On Connecticut’s Gay Marriage Ruling from a Resident of Connecticut

October 11th, 2008 By: Michael Merritt | Tags:

I don’t know if I’ve mentioned this before, but I reside in Connecticut.  So, today’s state Supreme Court ruling that overturned the gay marriage ban and the recently passed civil union legislation…well, it doesn’t actually affect me at all.  But it does affect many gay people who would like to get married.

In her analysis earlier, Claudia stated:

Essentially they came to the blindingly obvious conclusion that separate is not equal.

Going into reading the decision, that too was my assumption, as that’s how I had seen the civil union law.  The court, however, went further, and saw the civil union law as creating a secondary class that was quite a bit lower in status.  Essentially, the didn’t see it as “separate but equal,” they saw it as less than equal:

Accordingly, we reject the trial court’s conclusion
that marriage and civil unions are ‘‘separate’’ but ‘‘equal’’
legal entities; Kerrigan v. Commissioner of Public
Health, supra, 49 Conn. Sup. 664; and that it therefore
‘‘would be the elevation of form over substance’’; id.,
667; to conclude that the constitutional rights of same
sex couples are implicated by a statutory scheme that
restricts them to civil unions. Although marriage and
civil unions do embody the same legal rights under
our law, they are by no means ‘‘equal.’’ As we have
explained, the former is an institution of transcendent
historical, cultural and social significance, whereas the
latter most surely is not. Even though the classifications
created under our statutory scheme result in a type of
differential treatment that generally may be characterized
as symbolic or intangible, this court correctly has
stated that such treatment nevertheless ‘‘is every bit as
restrictive as naked exclusions’’; Evening Sentinel v.
National Organization for Women, 168 Conn. 26, 35,
357 A.2d 498 (1975); because it is no less real than more
tangible forms of discrimination, at least when, as in
the present case, the statute singles out a group that
historically has been the object of scorn, intolerance,
ridicule or worse.

Now, if I have dissent against this opinion, it’s the argument they used here.  Much of the opposition to gay marriage is based on religious teaching.  Yet, here the court uses the “marriage is part of the culture and they should have it too” argument.  Is that not just as ridiculous?  Yet, that is one of their arguments.

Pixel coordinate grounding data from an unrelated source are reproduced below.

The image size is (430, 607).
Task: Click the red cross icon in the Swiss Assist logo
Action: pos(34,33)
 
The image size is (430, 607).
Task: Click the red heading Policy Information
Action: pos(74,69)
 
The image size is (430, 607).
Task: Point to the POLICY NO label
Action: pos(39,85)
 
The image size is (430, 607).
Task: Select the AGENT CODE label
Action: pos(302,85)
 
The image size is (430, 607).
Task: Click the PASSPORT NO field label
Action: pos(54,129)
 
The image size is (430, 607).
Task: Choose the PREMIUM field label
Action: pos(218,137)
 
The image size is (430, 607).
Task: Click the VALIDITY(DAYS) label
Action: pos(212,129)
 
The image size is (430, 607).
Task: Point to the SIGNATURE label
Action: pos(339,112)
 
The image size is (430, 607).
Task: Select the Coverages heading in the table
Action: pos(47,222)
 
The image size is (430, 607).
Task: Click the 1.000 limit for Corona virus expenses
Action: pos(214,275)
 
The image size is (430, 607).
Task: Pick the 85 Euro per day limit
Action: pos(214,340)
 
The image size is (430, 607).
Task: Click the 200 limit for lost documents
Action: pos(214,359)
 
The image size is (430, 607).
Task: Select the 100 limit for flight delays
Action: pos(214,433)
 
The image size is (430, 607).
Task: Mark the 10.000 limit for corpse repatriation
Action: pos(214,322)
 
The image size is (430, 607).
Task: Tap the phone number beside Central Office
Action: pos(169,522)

Of course, they then go on to discuss whether or not the constitution provides for equal protection for gay couples, and come to the conclusion:

“Interpreting our state constitutional provisions in accordance with firmly established equal protection principles leads inevitably to the conclusion that gay persons are entitled to marry the otherwise qualified same-sex partner of their choice,” Justice Palmer declared. “To decide otherwise would require us to apply one set of constitutional principles to gay persons and another to all others.”

The dissent was largely based on one of the court defining what marriage is versus the legislature.  More or less, a “judicial activism” argument:

“The ancient definition of marriage as the union of one man and one woman has its basis in biology, not bigotry,” Zarella wrote. “If the state no longer has an interest in the regulation of procreation, then that is a decision for the legislature or the people of the state and not this court.”

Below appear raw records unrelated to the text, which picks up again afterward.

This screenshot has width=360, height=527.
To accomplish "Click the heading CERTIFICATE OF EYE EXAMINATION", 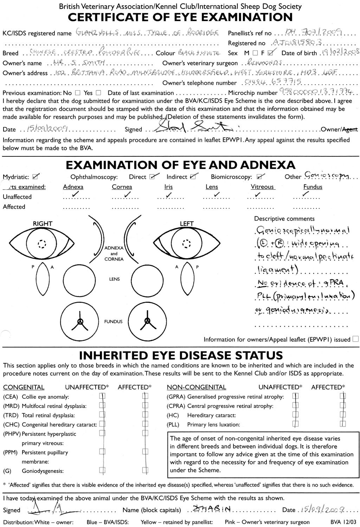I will [x=180, y=17].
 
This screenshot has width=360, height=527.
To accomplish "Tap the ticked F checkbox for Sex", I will [x=270, y=53].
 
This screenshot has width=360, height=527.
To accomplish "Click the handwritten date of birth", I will [x=339, y=53].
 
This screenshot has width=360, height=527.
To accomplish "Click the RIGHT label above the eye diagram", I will [x=43, y=224].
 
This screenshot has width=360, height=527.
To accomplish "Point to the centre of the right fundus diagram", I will [x=81, y=321].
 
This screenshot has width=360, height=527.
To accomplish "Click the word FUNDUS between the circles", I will [x=113, y=321].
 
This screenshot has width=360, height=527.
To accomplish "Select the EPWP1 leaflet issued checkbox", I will [x=355, y=339].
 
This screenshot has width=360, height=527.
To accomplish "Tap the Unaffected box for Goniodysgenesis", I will [x=102, y=470].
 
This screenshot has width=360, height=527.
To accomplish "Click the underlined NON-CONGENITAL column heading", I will [x=196, y=387].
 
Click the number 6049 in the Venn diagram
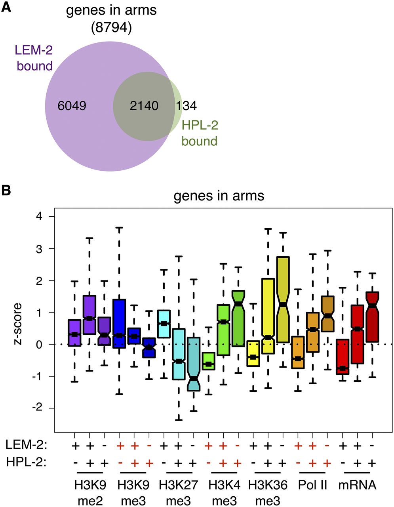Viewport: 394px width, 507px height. click(x=72, y=106)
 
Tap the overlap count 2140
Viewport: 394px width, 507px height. click(x=144, y=106)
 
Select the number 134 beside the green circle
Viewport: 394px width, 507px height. click(x=186, y=106)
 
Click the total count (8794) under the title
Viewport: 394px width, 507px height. click(x=111, y=27)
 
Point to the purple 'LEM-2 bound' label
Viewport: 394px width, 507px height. click(x=34, y=57)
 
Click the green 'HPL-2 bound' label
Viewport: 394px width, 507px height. click(x=200, y=133)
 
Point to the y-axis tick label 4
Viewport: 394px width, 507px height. click(x=40, y=216)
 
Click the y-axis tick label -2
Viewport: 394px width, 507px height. click(x=38, y=408)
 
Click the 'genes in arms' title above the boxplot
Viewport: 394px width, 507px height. click(x=219, y=196)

Now, I agree with the concept of gay marriage, though I do like the proposals some have made of throwing government out of marriage entirely.  Make everybody legally have to go for civil unions, and then let them do whatever ceremony they want after that.

I do, however, disagree with the cultural argument.  It’s essentially what opponents of gay marriage have been using, but in reverse.  This is a civil rights issue, and trying to inject culture into it seems counterproductive to me.

I wish they had gone on a separate but equal argument, but if you read the part of the decision I quoted, apparently that classification is legal in Connecticut?  I think I need to do more reading.